Copia sin cambios las líneas de los registros que empiezan en la que contiene "You are a computer-use" y terminan al final de los registros, con ambos extremos incluidos.

========

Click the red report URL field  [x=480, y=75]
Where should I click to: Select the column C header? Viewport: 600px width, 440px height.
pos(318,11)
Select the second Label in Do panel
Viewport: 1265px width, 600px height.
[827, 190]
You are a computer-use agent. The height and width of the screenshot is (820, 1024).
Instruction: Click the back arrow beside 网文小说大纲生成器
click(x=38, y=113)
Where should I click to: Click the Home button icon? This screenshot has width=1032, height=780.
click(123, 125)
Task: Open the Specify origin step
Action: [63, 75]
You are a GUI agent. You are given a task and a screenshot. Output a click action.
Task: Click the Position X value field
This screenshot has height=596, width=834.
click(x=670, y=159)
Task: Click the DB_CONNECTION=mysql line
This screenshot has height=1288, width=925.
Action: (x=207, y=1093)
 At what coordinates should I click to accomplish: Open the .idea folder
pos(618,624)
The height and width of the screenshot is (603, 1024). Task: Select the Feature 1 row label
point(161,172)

========

Respuesta =
You are a computer-use agent. The height and width of the screenshot is (820, 1024).
Instruction: Click the back arrow beside 网文小说大纲生成器
click(x=38, y=113)
Where should I click to: Click the Home button icon? This screenshot has width=1032, height=780.
click(123, 125)
Task: Open the Specify origin step
Action: [63, 75]
You are a GUI agent. You are given a task and a screenshot. Output a click action.
Task: Click the Position X value field
This screenshot has height=596, width=834.
click(x=670, y=159)
Task: Click the DB_CONNECTION=mysql line
This screenshot has height=1288, width=925.
Action: (x=207, y=1093)
 At what coordinates should I click to accomplish: Open the .idea folder
pos(618,624)
The height and width of the screenshot is (603, 1024). Task: Select the Feature 1 row label
point(161,172)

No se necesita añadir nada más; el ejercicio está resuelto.